Saturday, July 04, 2009

the letter or the spirit

I just had an interesting thought, thanks to a discussion on the GoodReads site. They were discussing The Left Hand of Darkness, and someone posted excerpts as examples of her writing style and flowing prose. But it made me think how closed off it seemed to be, that the ideas being put forth there were not being discussed, merely presented as fact. (It's a common problem in SF, where whole books are written to give the author a chance to present their worldview as fact.) The prose was lyrical, but lyrical language seems to me to be a very certain language, the ideas behind it are very settled and resistant to change.

It occured to me that perhaps this is what I dislike about descriptive prose in general, that it is a presentation of the world as a given, incapable of change. It's as if the words are chains used to bind the thought, to take the unsettled and make it settled. I don't get the feeling that the writer cares as much about the thing as about the words.
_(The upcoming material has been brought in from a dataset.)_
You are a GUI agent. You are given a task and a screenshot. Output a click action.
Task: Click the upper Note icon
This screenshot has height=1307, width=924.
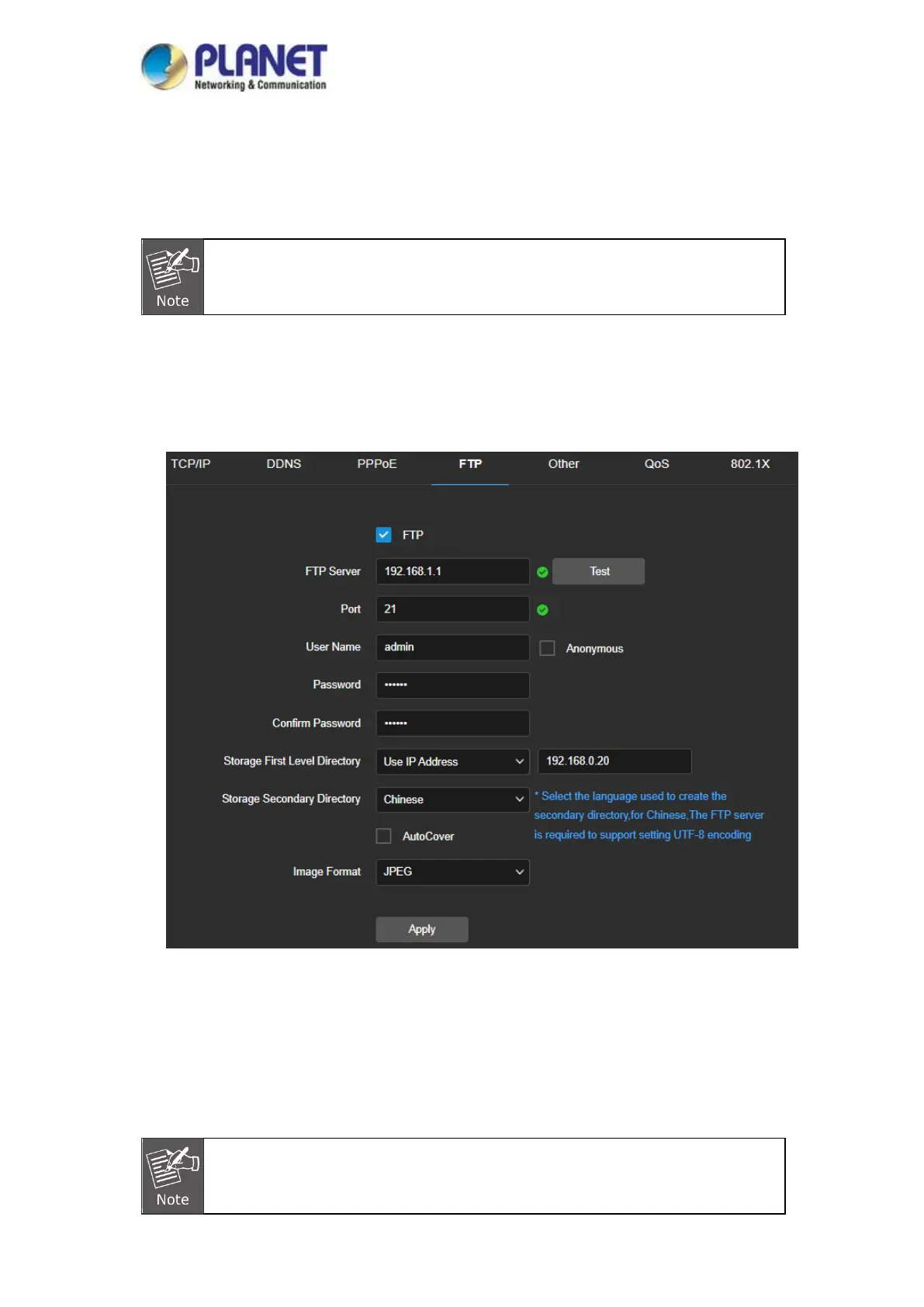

My own writing style developed out of a desire to not write what I don't read, namely, descriptive prose. There is description, but it's really perception, the world as it appears to the viewer. As the perceiver changes, so does the perceived world. I especially enjoy Patricia McKillip's RiddleMaster of Hed series, for example, also with very lyrical prose, but in her case the world presented is capable of change, that the shapes of the things we see are just that, shapes, and the same thing may have a different shape tomorrow. Or I may. The whole story is about definition, self or otherwise, but not about stasis. Nina Kiriki Hoffman's excellent The Thread That Binds the Bones is another of this sort.